Apathetic Epidemic

Photo by creozavr

Lurking in the back of every classroom, headphones blasting music that even the teacher across the room can hear, pencil lost on the floor as sleep pulls them away, are the students who have stopped caring. Students who would rather Snapchat in class than listen to the teacher read A Midsummer Night’s Dream. To be fair, I would too, but I manage to keep my phone addiction at bay during school hours. High school students across the nation are suffering from an epidemic: apathy.

Student apathy occurs when the student believes that their educational success lies completely with the teacher, or has given up on school entirely. He or she believes that if the education is not exciting or pertinent to their exact interests, it’s not worth paying attention.

We get it: high school is hard. Students have gone through twelve years of waking up at a dastardly time, sitting still for up to eight hours, and being talked to, rather than talked with. Towards year eleven and twelve, we become tired of following the exact same routine day after day. If everything becomes the same drone, focusing and truly caring are less and less important.

Students are struggling to see the applications of what we learn; if it doesn’t seem to matter directly to our lives, we don’t care. “It is hard to implement “No Child Left Behind” when children are choosing to stay behind,” says Scott Kielkucki of Minneapolis StarTribune.

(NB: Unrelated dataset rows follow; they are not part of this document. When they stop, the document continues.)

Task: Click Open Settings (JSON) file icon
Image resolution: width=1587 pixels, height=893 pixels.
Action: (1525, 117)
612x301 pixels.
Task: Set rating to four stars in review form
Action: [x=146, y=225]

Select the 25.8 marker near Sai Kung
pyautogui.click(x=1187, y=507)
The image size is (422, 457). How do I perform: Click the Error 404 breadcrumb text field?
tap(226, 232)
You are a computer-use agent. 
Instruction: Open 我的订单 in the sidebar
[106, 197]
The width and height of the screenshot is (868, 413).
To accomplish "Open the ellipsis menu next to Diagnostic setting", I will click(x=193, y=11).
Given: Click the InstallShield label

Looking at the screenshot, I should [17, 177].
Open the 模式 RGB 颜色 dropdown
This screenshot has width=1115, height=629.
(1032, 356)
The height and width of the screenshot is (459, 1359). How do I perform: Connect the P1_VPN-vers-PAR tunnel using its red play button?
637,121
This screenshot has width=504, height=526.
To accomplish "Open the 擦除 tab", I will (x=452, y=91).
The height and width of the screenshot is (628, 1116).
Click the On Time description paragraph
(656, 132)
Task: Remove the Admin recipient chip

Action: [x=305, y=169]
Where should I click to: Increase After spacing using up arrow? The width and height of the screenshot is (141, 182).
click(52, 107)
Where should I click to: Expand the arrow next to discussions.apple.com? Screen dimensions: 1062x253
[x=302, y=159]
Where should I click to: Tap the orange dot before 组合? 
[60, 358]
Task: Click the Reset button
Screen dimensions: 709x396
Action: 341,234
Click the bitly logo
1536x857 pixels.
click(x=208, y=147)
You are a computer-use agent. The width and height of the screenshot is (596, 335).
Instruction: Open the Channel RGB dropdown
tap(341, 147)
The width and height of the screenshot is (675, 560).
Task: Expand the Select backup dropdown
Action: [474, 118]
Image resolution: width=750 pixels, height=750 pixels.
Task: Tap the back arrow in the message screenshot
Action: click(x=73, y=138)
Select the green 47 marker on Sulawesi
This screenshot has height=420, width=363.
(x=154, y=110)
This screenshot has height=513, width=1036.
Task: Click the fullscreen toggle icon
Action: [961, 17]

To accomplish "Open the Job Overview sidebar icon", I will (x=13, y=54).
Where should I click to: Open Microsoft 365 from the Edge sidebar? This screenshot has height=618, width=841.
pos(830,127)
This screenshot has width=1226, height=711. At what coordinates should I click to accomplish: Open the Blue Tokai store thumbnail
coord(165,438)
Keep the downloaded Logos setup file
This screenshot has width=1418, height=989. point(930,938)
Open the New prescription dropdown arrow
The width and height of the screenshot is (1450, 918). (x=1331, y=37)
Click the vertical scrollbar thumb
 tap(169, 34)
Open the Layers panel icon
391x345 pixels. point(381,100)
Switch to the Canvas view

Deep down, students know that they’re not putting in the effort they need to succeed. The thing is, our psychology is beginning to depend on enticing rewards to function in a positive manner, as Science News reports. School, especially, has highly delayed rewarding systems, where benefits come years after graduation. Our phones offer instantaneous “reward”, through texts and apps. As teens tend to care more about the reward than the process, we subconsciously decide that the phone notifications are more important than a ten-point assignment.

The process of changing our psychology can be a momentous effort; it’s something that many students either don’t know how to do, or they don’t have the energy to put into true change. So until then, we remain on our phones, wondering why we’re still in school, learning the Pythagorean Theorem for the third time.